Clearwire reeling as Sprint forges its own LTE plans

Wireless network provider Clearwire’s (s clwr) stock fell 32 percent to $1.39 Friday following an announcement by Sprint (s s) Friday that it was launching an LTE network without the help of Clearwire, throwing into doubt its role in Sprint’s 4G future. Sprint addressed investors and analysts at a strategy update meeting Friday, and outlined its plans to aggressively launch an LTE network that will build on its existing 1900 MHz and 800 MHz spectrum.
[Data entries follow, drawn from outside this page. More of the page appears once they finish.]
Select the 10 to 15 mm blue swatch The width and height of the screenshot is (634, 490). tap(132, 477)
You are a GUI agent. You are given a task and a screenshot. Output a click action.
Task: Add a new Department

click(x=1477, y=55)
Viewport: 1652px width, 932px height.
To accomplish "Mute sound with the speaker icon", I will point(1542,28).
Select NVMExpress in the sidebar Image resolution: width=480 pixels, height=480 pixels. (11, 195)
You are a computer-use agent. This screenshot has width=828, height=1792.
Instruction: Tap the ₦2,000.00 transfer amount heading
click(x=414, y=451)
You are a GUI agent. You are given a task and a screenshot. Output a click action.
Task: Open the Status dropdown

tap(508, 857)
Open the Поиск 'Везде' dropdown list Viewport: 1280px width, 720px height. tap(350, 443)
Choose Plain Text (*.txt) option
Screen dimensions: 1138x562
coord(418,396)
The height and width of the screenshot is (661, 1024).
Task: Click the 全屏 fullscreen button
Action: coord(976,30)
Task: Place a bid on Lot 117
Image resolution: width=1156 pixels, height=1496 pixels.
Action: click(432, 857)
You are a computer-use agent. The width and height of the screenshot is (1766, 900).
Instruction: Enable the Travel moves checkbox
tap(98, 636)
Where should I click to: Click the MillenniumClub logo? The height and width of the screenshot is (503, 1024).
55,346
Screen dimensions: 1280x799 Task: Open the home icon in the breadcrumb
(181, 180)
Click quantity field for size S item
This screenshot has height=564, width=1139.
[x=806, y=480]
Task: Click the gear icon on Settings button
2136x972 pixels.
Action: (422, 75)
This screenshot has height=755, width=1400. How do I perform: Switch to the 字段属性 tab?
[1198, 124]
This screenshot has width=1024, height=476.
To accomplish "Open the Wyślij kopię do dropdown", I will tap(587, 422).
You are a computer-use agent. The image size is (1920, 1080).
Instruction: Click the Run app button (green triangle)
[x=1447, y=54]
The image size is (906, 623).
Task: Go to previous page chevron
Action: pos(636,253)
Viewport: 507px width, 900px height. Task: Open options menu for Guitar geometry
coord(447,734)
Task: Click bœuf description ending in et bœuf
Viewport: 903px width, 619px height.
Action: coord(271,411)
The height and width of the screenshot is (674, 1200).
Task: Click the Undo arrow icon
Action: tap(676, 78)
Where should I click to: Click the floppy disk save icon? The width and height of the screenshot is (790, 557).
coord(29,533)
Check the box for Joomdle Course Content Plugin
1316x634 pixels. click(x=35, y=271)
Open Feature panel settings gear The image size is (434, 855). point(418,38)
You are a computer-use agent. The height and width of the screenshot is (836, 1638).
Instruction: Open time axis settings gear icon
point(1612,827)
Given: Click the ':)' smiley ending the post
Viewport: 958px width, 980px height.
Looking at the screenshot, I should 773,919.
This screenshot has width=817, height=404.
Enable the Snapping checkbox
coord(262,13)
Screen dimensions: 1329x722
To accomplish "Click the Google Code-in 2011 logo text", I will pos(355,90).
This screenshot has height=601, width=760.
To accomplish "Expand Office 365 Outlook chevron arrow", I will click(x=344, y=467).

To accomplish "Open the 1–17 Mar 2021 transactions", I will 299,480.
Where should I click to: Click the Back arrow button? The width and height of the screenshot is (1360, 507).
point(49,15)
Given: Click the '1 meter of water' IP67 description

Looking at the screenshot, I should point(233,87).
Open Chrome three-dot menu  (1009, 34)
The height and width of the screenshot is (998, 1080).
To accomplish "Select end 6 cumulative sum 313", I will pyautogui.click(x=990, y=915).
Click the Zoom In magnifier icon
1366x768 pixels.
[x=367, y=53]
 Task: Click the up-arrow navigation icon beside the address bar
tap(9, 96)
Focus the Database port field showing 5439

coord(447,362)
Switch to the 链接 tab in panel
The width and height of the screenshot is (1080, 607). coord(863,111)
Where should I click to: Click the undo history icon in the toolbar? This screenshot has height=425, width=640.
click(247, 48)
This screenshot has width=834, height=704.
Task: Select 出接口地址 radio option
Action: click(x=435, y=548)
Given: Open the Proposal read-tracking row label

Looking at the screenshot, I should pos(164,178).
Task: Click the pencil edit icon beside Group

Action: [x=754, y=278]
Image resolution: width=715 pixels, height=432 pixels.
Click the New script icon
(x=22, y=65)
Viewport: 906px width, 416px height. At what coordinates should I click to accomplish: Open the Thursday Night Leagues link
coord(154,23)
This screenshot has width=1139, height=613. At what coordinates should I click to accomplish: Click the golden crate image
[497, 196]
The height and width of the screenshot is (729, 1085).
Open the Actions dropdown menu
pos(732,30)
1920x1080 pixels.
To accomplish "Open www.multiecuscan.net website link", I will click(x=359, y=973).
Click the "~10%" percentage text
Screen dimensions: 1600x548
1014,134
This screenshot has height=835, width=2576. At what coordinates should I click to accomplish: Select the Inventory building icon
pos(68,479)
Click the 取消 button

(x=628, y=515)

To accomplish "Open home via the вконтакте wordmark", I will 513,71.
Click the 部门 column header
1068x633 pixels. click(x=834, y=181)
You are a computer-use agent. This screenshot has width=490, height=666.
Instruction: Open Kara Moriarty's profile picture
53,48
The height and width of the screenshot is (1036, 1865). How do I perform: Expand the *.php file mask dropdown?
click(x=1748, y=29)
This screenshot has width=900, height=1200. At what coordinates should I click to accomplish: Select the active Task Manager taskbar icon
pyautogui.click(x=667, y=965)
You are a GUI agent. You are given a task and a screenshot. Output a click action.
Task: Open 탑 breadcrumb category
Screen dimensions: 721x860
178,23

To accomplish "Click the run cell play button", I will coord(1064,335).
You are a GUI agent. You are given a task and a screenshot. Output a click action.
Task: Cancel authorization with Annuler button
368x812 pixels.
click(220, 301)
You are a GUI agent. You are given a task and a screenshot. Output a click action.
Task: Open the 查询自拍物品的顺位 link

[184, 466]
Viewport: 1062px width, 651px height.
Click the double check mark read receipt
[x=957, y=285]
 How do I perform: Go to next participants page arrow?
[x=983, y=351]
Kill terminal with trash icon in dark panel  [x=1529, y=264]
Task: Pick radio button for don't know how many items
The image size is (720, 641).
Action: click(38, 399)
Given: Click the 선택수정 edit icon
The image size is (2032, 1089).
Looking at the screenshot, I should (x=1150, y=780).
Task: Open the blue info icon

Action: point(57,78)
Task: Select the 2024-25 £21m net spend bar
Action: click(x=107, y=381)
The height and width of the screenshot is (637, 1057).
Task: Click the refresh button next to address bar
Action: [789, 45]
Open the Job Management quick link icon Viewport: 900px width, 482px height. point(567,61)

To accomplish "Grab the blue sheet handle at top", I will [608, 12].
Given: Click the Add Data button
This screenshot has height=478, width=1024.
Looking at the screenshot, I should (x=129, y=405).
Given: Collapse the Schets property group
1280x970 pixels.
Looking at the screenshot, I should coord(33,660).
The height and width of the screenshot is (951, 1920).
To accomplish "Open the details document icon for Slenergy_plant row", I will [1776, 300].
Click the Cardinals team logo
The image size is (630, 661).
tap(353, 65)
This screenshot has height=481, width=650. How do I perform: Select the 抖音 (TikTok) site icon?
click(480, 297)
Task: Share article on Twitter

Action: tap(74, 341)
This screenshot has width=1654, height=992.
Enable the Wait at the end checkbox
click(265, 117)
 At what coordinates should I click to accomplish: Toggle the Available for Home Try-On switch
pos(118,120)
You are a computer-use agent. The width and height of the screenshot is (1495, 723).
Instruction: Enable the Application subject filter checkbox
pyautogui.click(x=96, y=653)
Sprint, whose shares fell 18 percent Friday down to $2.44, currently offers customers access to a WiMAX-based 4G network through Clearwire, in which it owns about 50 percent stake. But Sprint is readying a multi-billion dollar plan to launch an LTE network that will cover 250 million people by the end of 2013, and the plan doesn’t appear to have a role for Cleawire. Sprint’s Dan Hesse said the carrier will continue to sell WiMAX devices through the end of next year, but then said Sprint will be able to run its own 4G LTE network on its existing spectrum and will turn to LightSquared in 2015, provided LightSquared gets approval from the FCC to run its 4G network.

For now, Hesse pointed to Sprint’s existing deal with Clearwire that runs through 2012 and said Sprint is looking to extend that. Sprint may just want to continue supporting existing Clearwire WiMAX users which Hesse said will own devices that need network access beyond 2012. But Sprint would not comment on any intentions to incorporate Clearwire into its LTE plans. When pressed, Hesse, declined to say if Sprint would invest more in Clearwire to prevent it from going bankrupt, saying only that Sprint would participate in any bankruptcy proceedings and would ensure that existing Sprint WiMAX customers were unaffected.

Sprint’s reticence on the matter of Clearwire has apparently panicked investors who are already nervous about Clearwire’s prospects. The stock has already been battered after Sprint inked a deal with LightSquared to use its 4G spectrum — which pales in comparison to the quality and amount of Clearwire’s airwaves. Clearwire has struggled to expand its network and raise capital, prompting concerns that it might go bankrupt.

The fact that Sprint is not better articulating a position for Clearwire would seem puzzling. But Sprint’s Steve Elfman, president of network operations and wholesale, may have shed some light on the matter when he said at the investor meeting that Sprint has no control over Clearwire, “and we’ve suffered accordingly.” That makes it sound like Sprint has not been happy with the choices Clearwire has made and is content to forge ahead with its own plans.

A more sinister reading might be that Sprint knows that by withholding its public support, it can drive Clearwire into bankruptcy, where it might be able to buy out the company for less than it would have to pay now.

Clearwire, however, put on a strong face Friday, saying in a statement that it is pursuing a TDD- LTE network and that Sprint is still dependent on Clearwire to fulfill its long-term 4G plans.

“As the largest wholesaler of 4G capacity, with unmatched spectrum, Clearwire is uniquely positioned to offer capacity to Sprint, and other carriers, particularly in urban areas where demand is high and their 4G spectrum will be inadequate. Sprint remains dependent on Clearwire for 4G and nothing about today’s announcement changes that,” Clearwire said.

But Clearwire said it needs $600 million to switch over, on top of its $4 billion in debt and its existing upgrade demands for its WiMAX network. Elfman said the $600 million only covers the cost to convert 120 million subscribers from WiMAX to LTE but doesn’t pay for a national build out or ongoing costs of ownership.

Without a public vote of confidence from Sprint, it’s going to be even tougher for Clearwire to make a go of it. It seems like both companies are walking a tight rope here and Sprint seems more confident that it can get through it on its own. We’ll have to see if Sprint is making the right bet.